综上,初六一爻,自训诂、爻象、卦气、象数、子史诸端会通,其义理可归约为数语:当大事之始、欲取新者,必先俯身去故、倾尽其否。 这一爻给出的,是一套关于「破立次第」的古老智慧。

其一,先破后立,倒以求正。 初六之「颠趾」,是主动的、必要的「倒」。世人多畏言「倒」「覆」,以为凶险;殊不知有些「倒」恰是为了更彻底地「正」。鼎中宿垢不倾,则新味无所容。凡欲革新一事、整顿一局,第一步往往不是急于注入新物,而是先把陈腐积弊倾倒干净。小象「未悖也」三字,正是为这种「以倒求正」的初步动作正名:它看似悖理,实则深合正道。现实中的改革、重组、整顿、清算,其理一也——不破不立,破得彻底,方立得安稳。

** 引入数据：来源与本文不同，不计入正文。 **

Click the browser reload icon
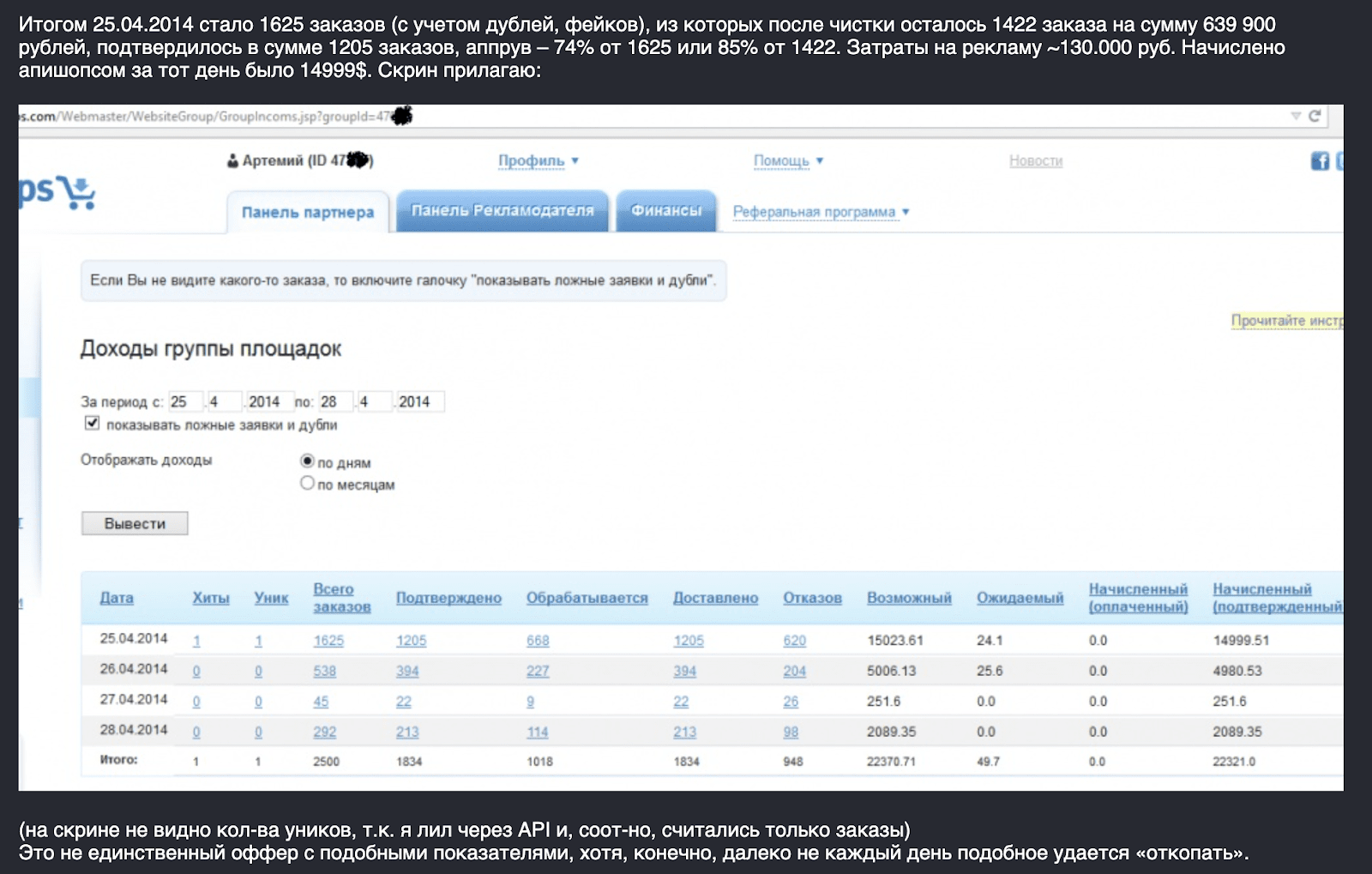This screenshot has height=874, width=1372. [x=1315, y=116]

其二,卑职可成大功,从贵而后得升。 初六以至卑之足、至贱之妾为象,所司者不过倾倒污秽之贱役。然正是这一最不起眼的洁净之功,奠定了全鼎「养圣贤、享上帝」之大业的洁净之基。爻辞终许之以「无咎」,小象更点出「以从贵也」——卑者只要所事得正(涤秽洁器,为养贤之始)、所从得贵(上承刚实、上应贵显),便能由卑而升、转贱为荣。这是对一切「位卑而任要、身微而功著」者的极大肯定:不要轻看奠基扫除之劳,更不要因身分之卑而自弃;事若得正、向若从贵,则母可以子贵,足可以鼎重。

其三,洁己以待充实。 初六居乾兑二互之下,未入充实悦养之境,其务在「先洁」而后「待实」。人欲承载大任(如鼎之纳实养贤),须先自涤其否——去其旧习积弊、私垢秽念,使中空而洁,方能容纳新善、承载重器。鼎以中虚受物,人以中虚受善;而中虚之前提,是先把旧日之否倾倒干净。

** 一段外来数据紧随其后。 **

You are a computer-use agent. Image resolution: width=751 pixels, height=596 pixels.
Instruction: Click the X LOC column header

故初六虽居一卦之最下、爻辞措辞最为卑微(颠、趾、否、妾,无一尊辞),其所昭示者却是全卦「鼎新革故」之第一义、最要义。它告诉决策者与任事者:真正的更新,从俯身倾倒旧污开始;最要紧的功业,常起于最卑下的洁净之劳。 这一份「倒之以求正、卑以成大、洁以待养」的智慧,正是鼎卦自其初足处,向天下立下的第一言。